Use MTSCI on discrete time series

JeremyChou28 / MTSCI

The official source code of MTSCI: A Conditional Diffusion Model for Consistent Imputation in Incomplete Time Series

4 stars 1 forks source link

Use MTSCI on discrete time series #1

Open rribault-fem opened 1 month ago

rribault-fem commented 1 month ago

Hello Jeremy,

Thanks for the available repository. Your work looks very interresting to me.

I would like to use the MTSCI on my own dataset and I have several samples of time series, but the recordings are not continuous in time. My application is to perform imputation of missing channels during time series already recorded.

So my training dataset is of shape (sample_nb, time_steps, channels). If I stack all the samples, I will have discontinuities between the samples, it will disturb the consistency checks right?

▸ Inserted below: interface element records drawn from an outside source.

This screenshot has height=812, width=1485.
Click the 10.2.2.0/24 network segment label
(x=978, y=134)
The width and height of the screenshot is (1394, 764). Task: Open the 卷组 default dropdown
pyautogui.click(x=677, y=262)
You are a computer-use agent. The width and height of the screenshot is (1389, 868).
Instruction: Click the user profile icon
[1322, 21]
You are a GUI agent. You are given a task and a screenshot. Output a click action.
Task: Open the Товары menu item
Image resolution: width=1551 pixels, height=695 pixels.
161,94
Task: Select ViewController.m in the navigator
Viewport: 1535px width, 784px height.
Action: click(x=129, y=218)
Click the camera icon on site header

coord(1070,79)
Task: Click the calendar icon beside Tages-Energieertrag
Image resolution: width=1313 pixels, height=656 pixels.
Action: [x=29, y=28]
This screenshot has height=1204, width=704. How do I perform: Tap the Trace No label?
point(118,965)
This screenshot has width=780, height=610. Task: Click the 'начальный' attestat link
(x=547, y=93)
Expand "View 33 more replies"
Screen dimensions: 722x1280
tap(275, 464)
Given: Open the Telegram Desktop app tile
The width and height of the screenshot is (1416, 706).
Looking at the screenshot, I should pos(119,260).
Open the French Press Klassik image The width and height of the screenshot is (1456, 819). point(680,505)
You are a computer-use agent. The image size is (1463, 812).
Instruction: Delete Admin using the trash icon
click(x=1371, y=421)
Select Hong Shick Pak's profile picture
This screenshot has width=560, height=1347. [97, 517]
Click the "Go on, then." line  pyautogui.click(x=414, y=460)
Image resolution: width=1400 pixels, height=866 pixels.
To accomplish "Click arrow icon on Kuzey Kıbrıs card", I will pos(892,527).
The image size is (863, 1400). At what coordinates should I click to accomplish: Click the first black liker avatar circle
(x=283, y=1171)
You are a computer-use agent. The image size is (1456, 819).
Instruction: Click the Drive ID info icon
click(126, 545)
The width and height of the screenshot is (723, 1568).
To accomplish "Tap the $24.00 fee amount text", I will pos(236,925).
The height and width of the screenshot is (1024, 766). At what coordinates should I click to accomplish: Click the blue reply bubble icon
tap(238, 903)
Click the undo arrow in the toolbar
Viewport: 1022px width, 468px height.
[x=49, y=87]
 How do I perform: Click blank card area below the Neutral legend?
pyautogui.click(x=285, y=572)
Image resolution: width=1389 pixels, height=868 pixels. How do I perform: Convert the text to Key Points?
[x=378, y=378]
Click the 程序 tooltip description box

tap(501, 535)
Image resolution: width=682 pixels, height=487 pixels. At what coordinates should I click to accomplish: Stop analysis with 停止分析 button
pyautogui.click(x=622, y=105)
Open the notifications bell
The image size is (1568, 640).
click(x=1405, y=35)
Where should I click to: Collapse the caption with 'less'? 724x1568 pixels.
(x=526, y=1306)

Maybe I can disable part of the consistency checks every xx time_steps?

JeremyChou28 commented 1 month ago

Hello Jeremy,

Thanks for the available repository. Your work looks very interresting to me.

I would like to use the MTSCI on my own dataset and I have several samples of time series, but the recordings are not continuous in time. My application is to perform imputation of missing channels during time series already recorded.

So my training dataset is of shape (sample_nb, time_steps, channels). If I stack all the samples, I will have discontinuities between the samples, it will disturb the consistency checks right?

Maybe I can disable part of the consistency checks every xx time_steps?

Thank you for your attention to our work. Your question is very interesting. If you stack discontinuous multiple time series samples, their inter-consistency may not necessarily work. But if these samples have periodicity, and then you interval the time step by the length of the period, there may be inter-consistency as well. This is a worthwhile experiment to try!

rribault-fem commented 1 month ago

Well, I am trying choose a sequence length in relation to the batch number to have batch with samples all in the same "recording" time. training is going on, will see how ot works

rribault-fem commented 1 month ago

Hello!

I can train the ETT block fine, however, when I want to use my own dataset with 17 features, I have an issue during training process. At line 64 of main.py, after the optimizer.step(), the weigth and biaise of model.diffmodel.input_projection become all nan.

Did you already got this kind of behavior?

PS : I am not 100% clear on the requirements for scaler (mean & std calculated on training data?) and for timestamp.pkl.

Well I'm not sure this issue is the most appropriate channel to discuss this :-)

JeremyChou28 commented 1 month ago

am not 100% clear on the requirements for scaler (mean & std calculated on training data?) and for timestamp.pkl.

I have never encountered a situation where it becomes' nan 'in this code. But based on my experience, you can first check if there is any step in your data processing where 'nan' occurs. For any division operation, you can consider adding '1e-5' to the denominator.

The process of calculating mean and std for training data involves normalizing each one-dimensional feature. Timestamp.pkl records the timestamp of each point in a time series.

rribault-fem commented 1 month ago

Well I did StandardScale in the data preparation step and now training is runnning slow, but running!